Die unter Zugzwang stehende Startup-Schmiede Rocket Internet verschafft sich mit der Beteiligung an einem Wachstumskapitalfonds mehr Spielraum für Investitionen. Zum Ende der ersten Zeichnungsfrist seien für den Rocket Internet Capital Partners Funds 420 Millionen Euro bei institutionellen Investoren wie Pensionskassen und Versicherern eingesammelt worden, sagte Rocket-Chef Oliver Samwer am Dienstag. Der Berliner Konzern selbst sei an dem Fonds mit einer Mindestlaufzeit von zehn Jahren mit 50 Millionen Euro beteiligt. Die Rocket-Aktie legte in einem positiven Marktumfeld 0,8 Prozent auf 18,50 Euro zu, was weniger als der Hälfte des Ausgabepreises beim Börsengang 2014 entspricht.

Laut Samwer werden Rocket und der Fonds Hand in Hand in Startups investieren. Dadurch habe das Berliner Unternehmen, das unter anderem am Kochbox-Anbieter HelloFresh und den Möbelhändlern Home24 und Westwing beteiligt ist, nun Zugang zu Kapital im Umfang von 2,1 Milliarden Euro statt zuletzt 1,7 Milliarden Euro. Dadurch komme Rocket auf Augenhöhe mit Fonds wie DST, General Atlantic sowie Tiger, sagte Samwer. Zugleich sei es möglich, durch das abgestimmte Vorgehen mehr Einfluss in den Jungfirmen auszuüben und schneller zu agieren: "Und in dieser Industrie ist Geschwindigkeit ein Wettbewerbsvorteil." Der 43-jährige Vorstandschef sieht Rocket dadurch unabhängiger von Drittinvestoren, denn: "Unsere Meinung ist, das 2016 der Zugang zu Kapital für Startups schwieriger wird."

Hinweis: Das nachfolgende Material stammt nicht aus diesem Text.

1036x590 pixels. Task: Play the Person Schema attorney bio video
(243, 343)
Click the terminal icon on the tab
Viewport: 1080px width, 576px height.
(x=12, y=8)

Rocket Internet selbst ist zur Sparsamkeit gezwungen. Die Beteiligungen an den Startups zahlen sich nur in barer Münze aus, wenn sie gewinnbringend verkauft oder an die Börse gebracht werden. Beides ist angesichts der derzeitigen Finanzmarktturbulenzen schwierig, was jüngst der verschobene Börsengang von HelloFresh verdeutlichte. Samwer setzt nun auf Zeit und verspricht, im laufenden Jahr aufzuzeigen, dass sich Rocket auf dem richtigen Weg befindet.